Find out more in our guide to capital gains tax on property.

Capital gains tax on personal possessions

  • personal possessions (sometimes called personal 'chattels') such as antiques, worth no more than £6,000. If you sell a set (of chairs, for example), the £6,000 limit applies to the set, not each item.
  • possessions with a useful life of 50 years or less (known as 'wasting assets'), for example, a boat.

Capital gains tax (CGT) on financial products

  • betting, pools and lottery winnings
  • Isas or Peps
  • UK government gilts and premium bonds
  • National Savings & Investments products pensions and child trust funds
  • proceeds from life insurance policies, unless bought second-hand
  • most corporate and local authority bonds you've owned directly (rather than holding them in an investment fund)
  • building society permanent interest-bearing shares (Pibs) and Sharia-compliant equivalents
  • shares while held in approved share incentive plans through your employment
  • some schemes to encourage investment in new and growing businesses

Capital gains tax (CGT) and inheritance

  • whatever you leave on death (though inheritance tax may be payable instead).

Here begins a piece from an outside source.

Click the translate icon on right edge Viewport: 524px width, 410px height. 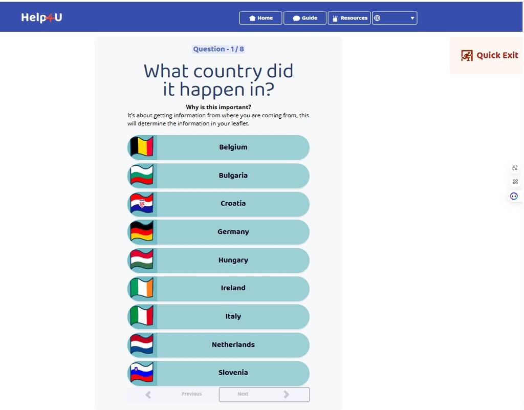pyautogui.click(x=515, y=168)
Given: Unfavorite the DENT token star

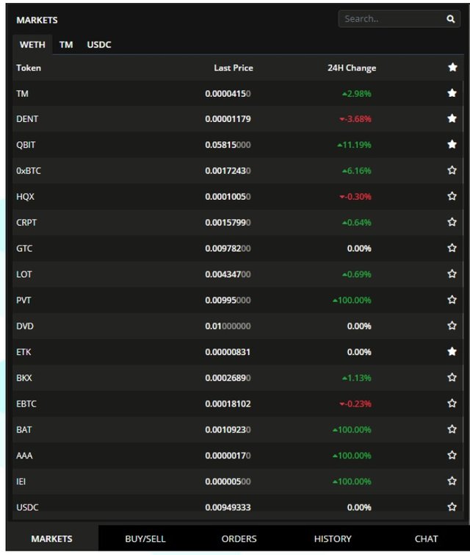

Six ways to cut your CGT bill

If you'd like to minimise the amount of CGT you need to pay, you may consider the following tips.

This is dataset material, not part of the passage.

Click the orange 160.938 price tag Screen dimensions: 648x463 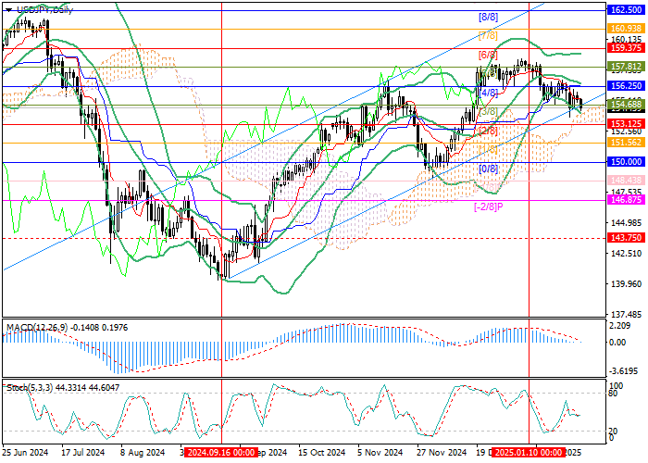click(x=625, y=29)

1. Transfer assets to joint names

Consider transferring assets into joint names if you're married or in a civil partnership. By transferring an asset into joint ownership, you can both make use of your tax-free allowance so that up to £6,000 of any gain is tax-free in 2024-25. But the transfer to your spouse or partner must be a genuine outright gift.

2. Invest in pieces that aren't sets

Investing in paintings, antiques and other collectables can be tax-efficient, especially where they are not treated as a set and so can be sold piece by piece, with each item qualifying for the £6,000 exemption.

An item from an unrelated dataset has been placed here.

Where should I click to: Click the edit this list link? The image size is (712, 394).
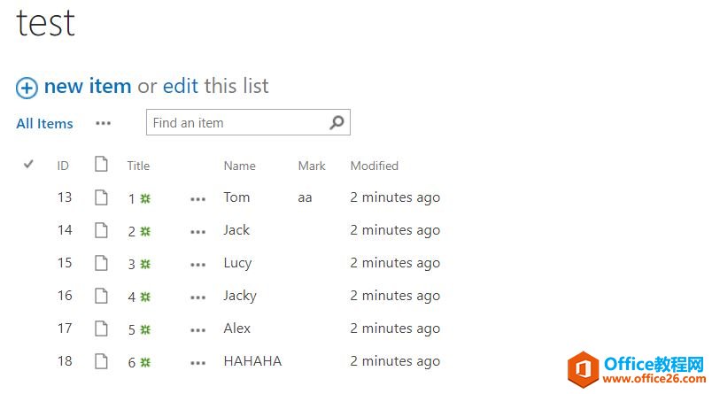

3. Consider the 5/3rds option

If your gain after selling possessions is between £6,000 and £15,000, you can either pay tax on the actual gain, or for 5/3rds of what you sold it for, minus £6,000. You can choose whichever figure is lower.

Worked example

Say you bought a painting for £5,000 and later came to sell it for £7,000.

You can either use the £2,000 gain to calculate the CGT you owe - depending on any other gains you've made, this could be covered by the CGT allowance, or some or all of it may be charged at 18% or 24%. The most you'd pay is £480, which is 24% of the entire gain.

Alternatively, you can opt to pay CGT on 5/3rds of the selling price, minus £6,000. You can find this out by multiplying the selling price by 1.667 to give £11,669, and then taking away £6,000 to leave £5,669. In this case, you'd be better off opting for the standard way of working out a gain.

4. Choose different main homes if you're unmarried

Unmarried partners can each nominate a different property as their main home. You can then benefit from tax relief on both. Married couples and civil partners must choose just one, however.

5. Live in your property

If possible, live in a property before letting it out. If the property is your main home for a time period before you sell it, you can potentially reduce the CGT bill when you eventually sell it. See our guide capital gains tax on property.

6. Sell shares within your CGT allowance

If you immediately sell employee shares that you get through a save-as-you-earn (SAYE) share option scheme, company share option scheme or enterprise management incentive scheme, you may have a CGT bill. Instead, consider selling in several tranches so that each year's gain is within your annual tax-free allowance.

If you get shares through a SAYE share option scheme or a share incentive plan, you have 90 days to transfer them tax-free to an Isa or pension. Gains when you eventually sell will then be tax-free.